Right now, advocates and policymakers are debating how best to build better school accountability systems under ESSA. Bellwether tried to inform this debate by partnering with the Collaborative for Student Success to convene an independent review of state accountability plans. Generally, experts agree that good accountability systems should help states define, measure, and achieve higher goals for equity and excellence in education, by rewarding schools doing well and intervening in schools doing poorly. That puts a premium on accountability systems using the best available data to give a holistic, accurate picture of quality and set ambitious goals.
But one rating or report card cannot be all things to all stakeholders, and there are tricky tradeoffs to manage. Education wonks care about subgroup growth metrics, comparable graduation rates, and policy elements. These measures are critical for equitable and effective accountability systems, but they don’t necessarily resonate with families.

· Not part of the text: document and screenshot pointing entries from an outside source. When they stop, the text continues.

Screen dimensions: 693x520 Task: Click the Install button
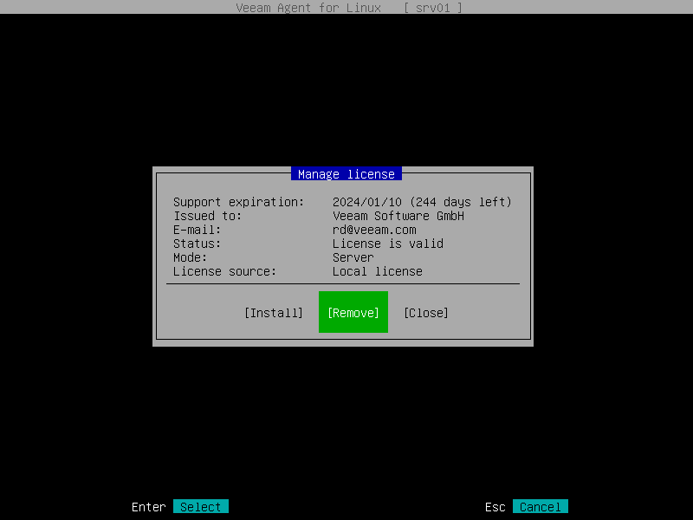click(274, 313)
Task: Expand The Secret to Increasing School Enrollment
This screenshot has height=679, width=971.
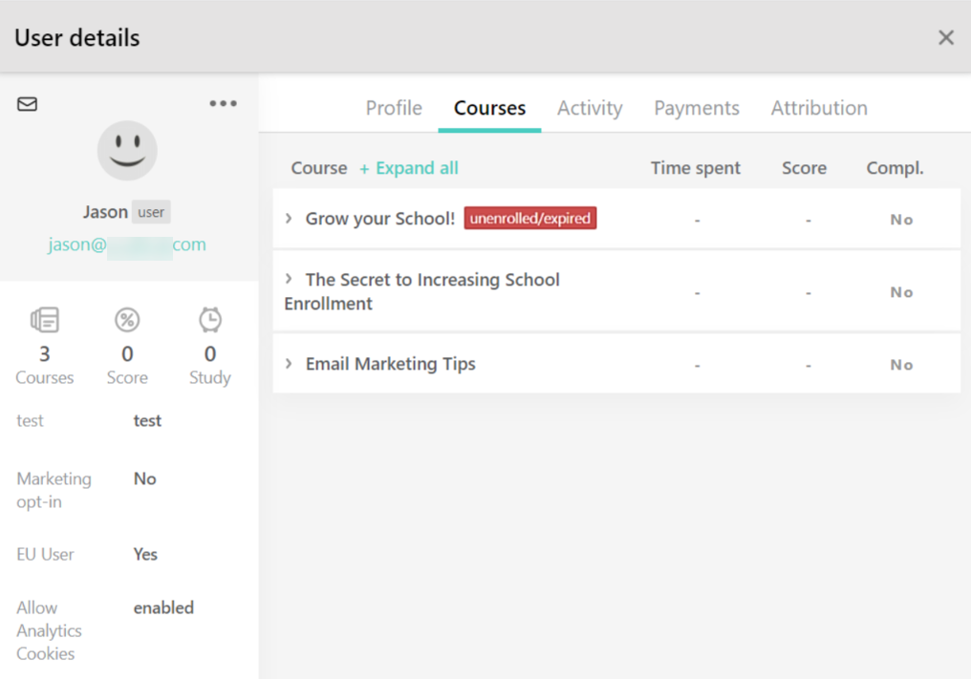Action: point(290,280)
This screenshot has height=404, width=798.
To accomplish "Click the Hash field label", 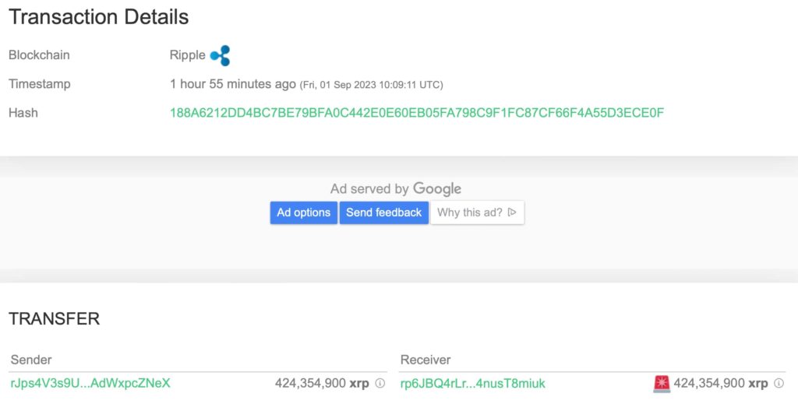I will (23, 113).
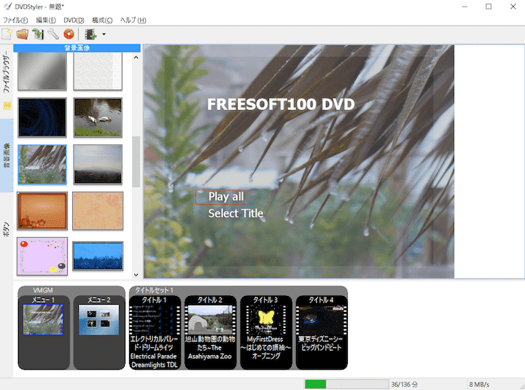Click the Play all menu button
The height and width of the screenshot is (390, 525).
coord(225,197)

If parents don’t find data on their school useful or usable, it is a big missed opportunity. Despite decades of data showing that far too many students are not getting the education they need and deserve, a survey just last week from Learning Heroes found that 90 percent of parents think their child is on track in school. At the same time, the Data Quality Campaign recently found that only 38 percent of parents strongly agree that they have easy access to the information they need about their child’s education.
Into this dearth of useful data blithely goes the choice debate — even as we know that, the protestations of the Trump Education Department’s press secretary notwithstanding, healthy markets depend on good information. If we want parents to push their schools to do better, and advocate for their children and their community, this disconnect is a problem.
When parents don’t use or understand all the datasets wonks cherish, the response is to “educate” parents and build “data literacy.” These measures can help, and some valuable work is going on to empower parents. But no one should assume parents are ignorant just because the information they need is not what we prize on a state education agency website or in a federally mandated report. Most parents want to know how their child is doing in school and what they can do to support their child’s future. A comparison to a school halfway across a state matters for policymakers, but less so for parents who don’t intend to relocate or can’t move because of their circumstances. They want to understand their school in the context of their community and the choices available to them.
At the very least, most states should overhaul their shamefully bad websites to provide better information for parents, who are, at least ostensibly, stakeholders. What metrics could families find useful? Among others, information about parent satisfaction, climate, course availability, school themes and focus, attendance — of both teachers and students — and test scores
in a context in which parents can easily use and understand them, such as easy comparisons to state, district, and school averages, and their own child’s performance.
More importantly, states should think critically about how their accountability system functions for families. The Foundation for Excellence in Education recently held a competition to generate new ideas for better school report cards. The contest generated some innovative models, but so far states have been slow to put these ideas into action.
Where legislative mandate and usability collide, states need to think creatively and do more than the minimum. States and school districts need to think deeply about what information parents actually need to be active partners in their children’s education, to advocate thoughtfully, and to choose a school (where that choice is available). As the measures we use to assess schools and districts get more precise, complex, and nuanced, maybe the needs of parents might be better served by different measures and reporting systems from top to bottom — and clear summative measures that are easily understandable.
The people saying that parents don’t need data are wrong. But parents need information designed and communicated with their needs in mind, and that may be different than what the policymakers designing accountability systems want and need. Rather than trying to get one accountability system to do everything, states should give parents the right tools for their job — supporting their child.